Thu Jun 20, 2019, 08:58 PM
Jun 2019

To mark the 25th anniversary of its passage, the Civil Liberties Act was put on display at the National Archives alongside the original Executive Order 9066, which authorized the internment. For senior curator Bruce Bustard, it was a powerful juxtaposition of the journey from a wrong to a right.

When she saw the Executive Order in a glass case, Marielle Tsukamoto, who grew up in an internment camp, said she had "shivers up and down [her] back" because she realized the order ruined lives.

To some, it might seem like a bureaucratic government document, but according to Bustard, that's precisely what makes this exhibition such a potent reminder of what federal documents really mean. "They are filled with legalese, and again that to me reinforces the idea that from these sorts of legal decisions that our government makes, these kinds of consequences can happen."

The Japanese-American internment camps were often nothing more than makeshift barracks, with families and children cramped together behind barbed wires.
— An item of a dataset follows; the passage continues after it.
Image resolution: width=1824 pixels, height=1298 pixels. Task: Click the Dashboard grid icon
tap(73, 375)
Most of the internees were U.S. citizens from the West Coast who were forced to abandon or liquidate their businesses when war relocation authorities escorted them to the camps.

John Tateishi says the experience was both humiliating and disorienting. "We came out of these camps with a sense of shame and guilt, of having been considered betrayers of our country." He says that after the war most families never spoke about it. "There were no complaints, no big rallies or demands for justice because it was not the Japanese way."
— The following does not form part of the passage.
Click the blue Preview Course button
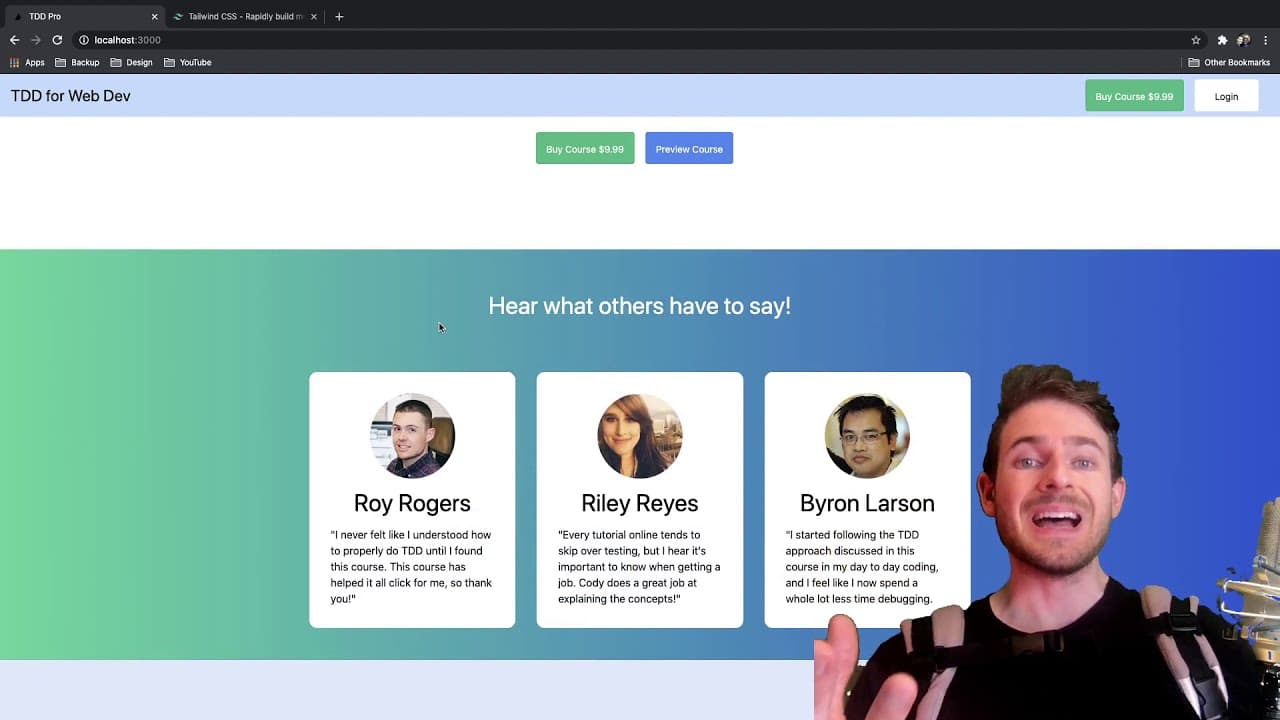Screen dimensions: 1280x720 (x=689, y=149)
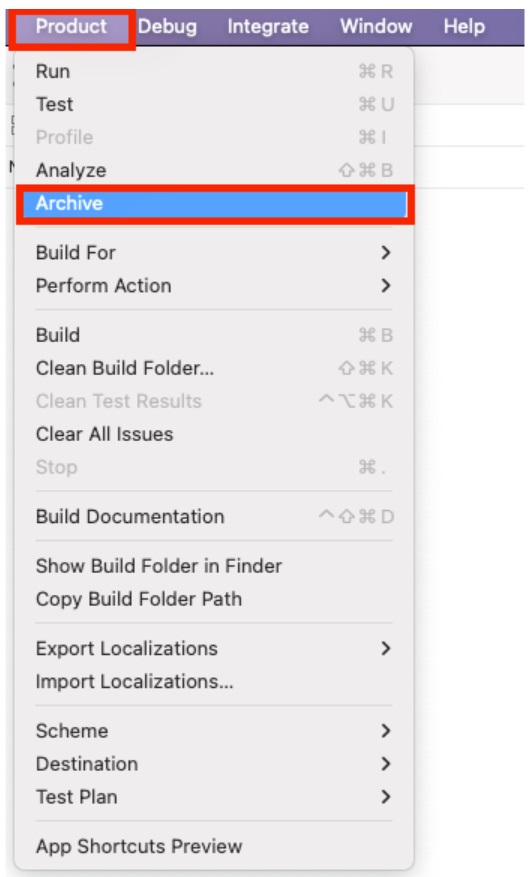Image resolution: width=530 pixels, height=877 pixels.
Task: Open the Help menu
Action: 464,26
https://www.npr.org/sections/codeswitch/2013/08/09/210138278/japanese-internment-redress

murielm99

(30,738 posts)
4. "We are American citizens, and thus bound to a collective
Fri Jun 21, 2019, 12:46 AM
Jun 2019

enterprise that extends beyond our individual and personal reach."
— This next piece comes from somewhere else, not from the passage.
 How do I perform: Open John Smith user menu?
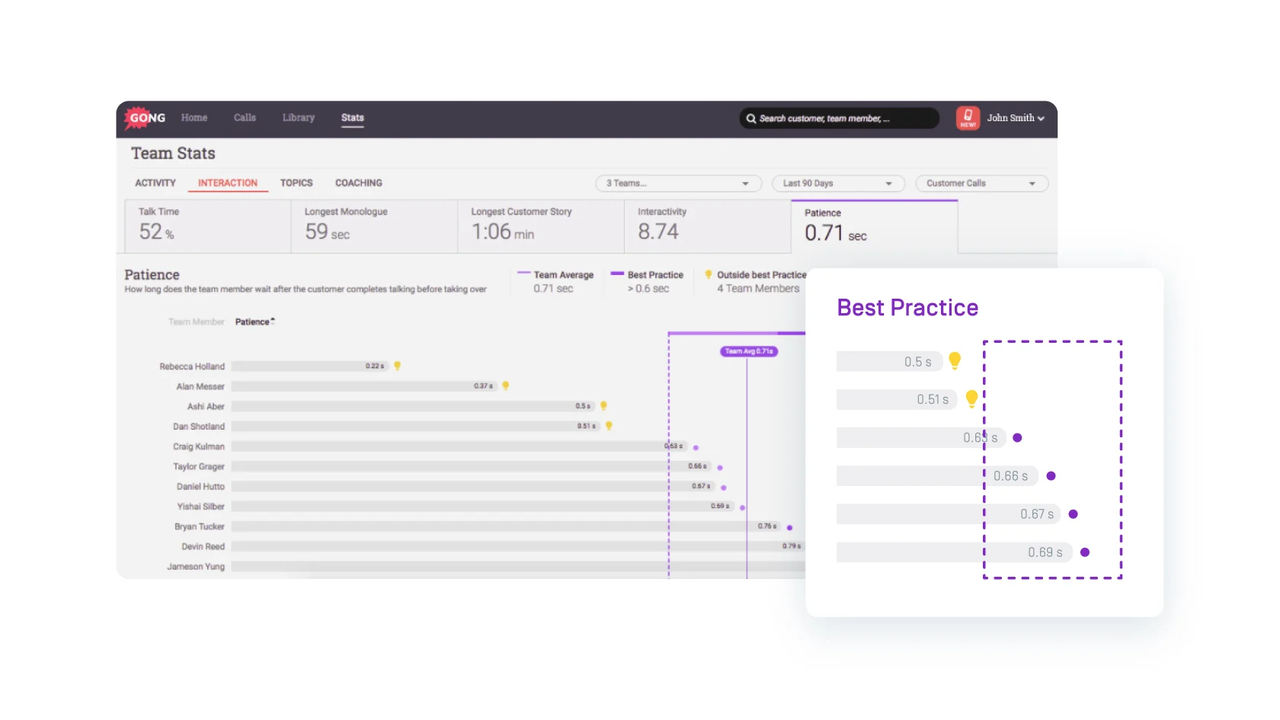[1015, 118]
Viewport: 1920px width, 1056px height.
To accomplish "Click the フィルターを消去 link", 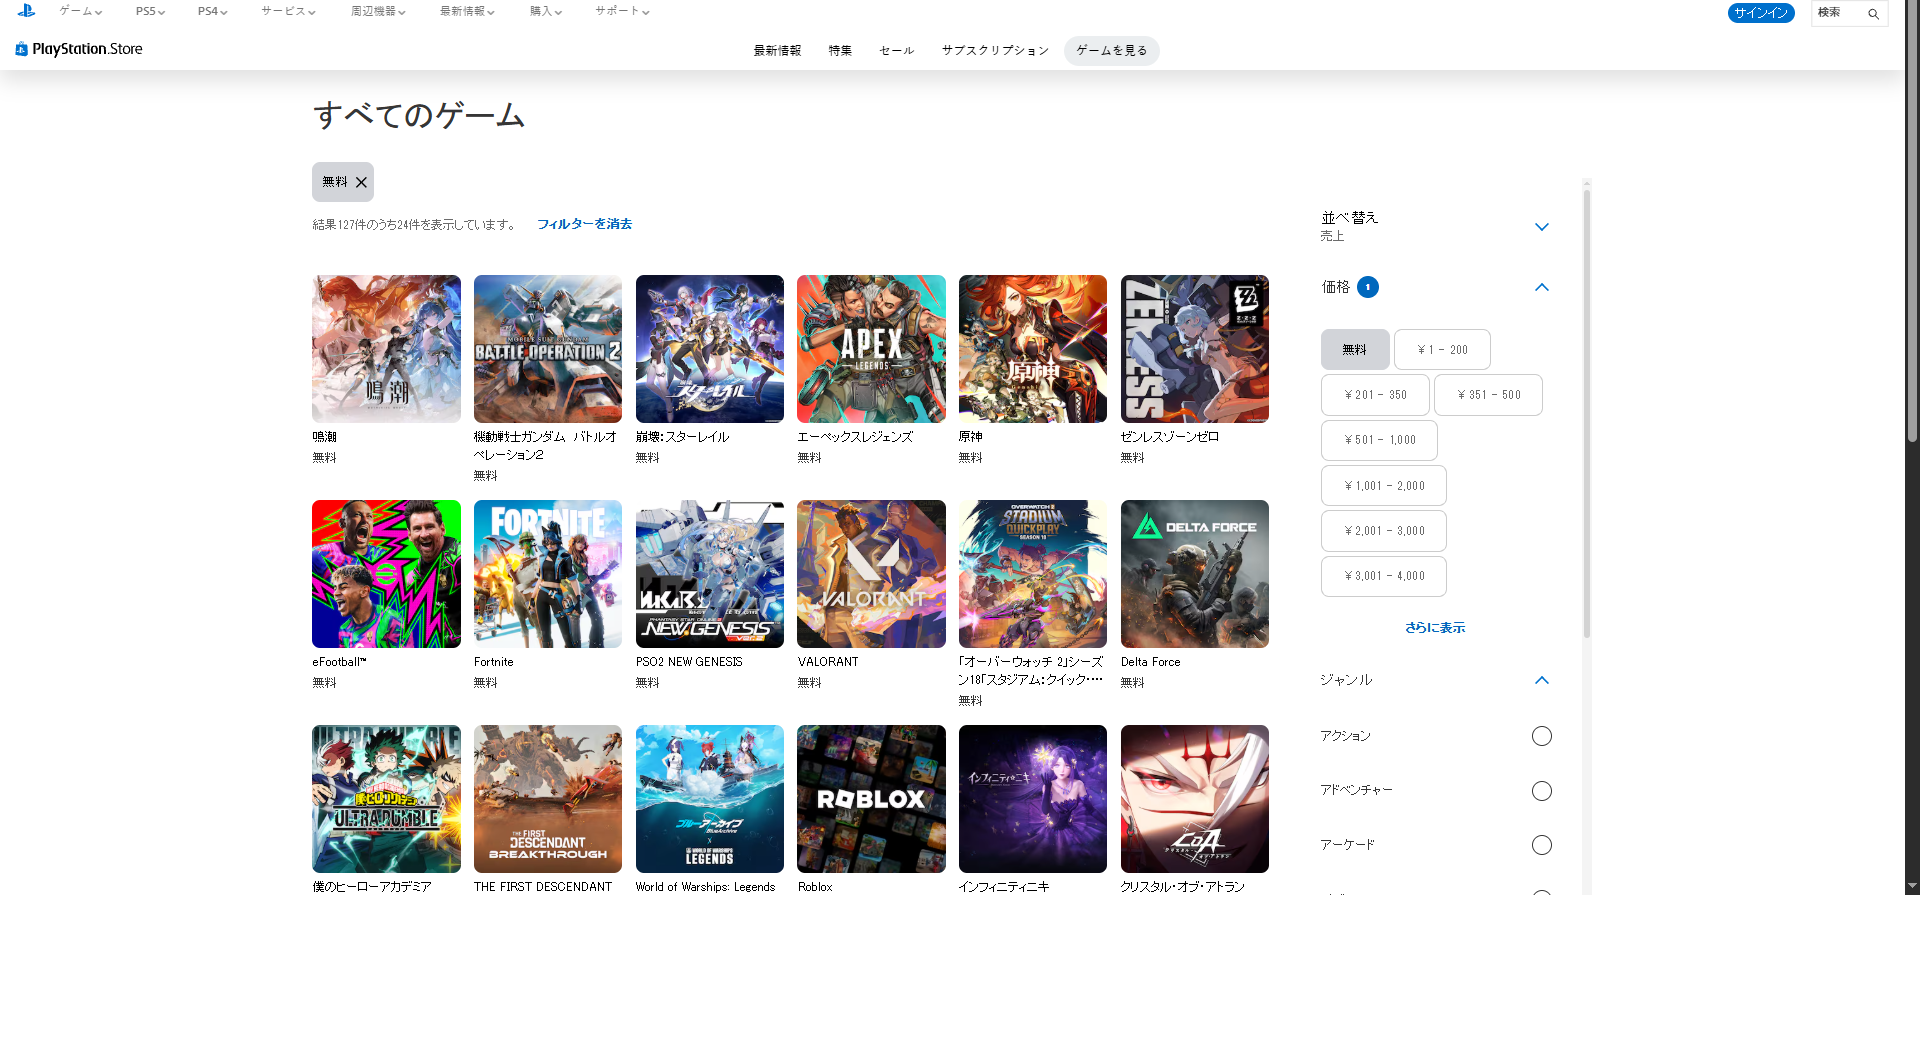I will point(584,224).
This sentence should be thrown in the face of Mitch McConnell and every repiggie who is going to hurl the "socialism" label at Democrats all throughout the 2020 election process and beyond. You know they are going to use the word "socialism" as a scare tactic. This sentence applies to more than the reparations issue. Much more!

SunSeeker

(51,550 posts)
5. Great article.
Fri Jun 21, 2019, 01:59 AM
Jun 2019

Love this this paragraph about why Citibank and New York Life should pay up:

There are a number of major corporations who were founded on and profited from the slave trade. Moses Taylor made his fortune in slave-trading even after it was outlawed in America. He eventually took his money and started a bank on a not-so-popular location in Manhattan called Wall Street. A few years later, he convinced the US government to store millions of dollars of gold stolen from former slaves who had overthrown the white slave-owning government in Haiti. And that’s how Citibank was founded. The company is now valued at $1.8 trillion. Wells Fargo is worth a reported $207 trillion. Three hundred and thirty-nine of New York Life’s first 1,000 policies were written on slaves so I think shelling out one-third of its $311 billion in assets is more than fair.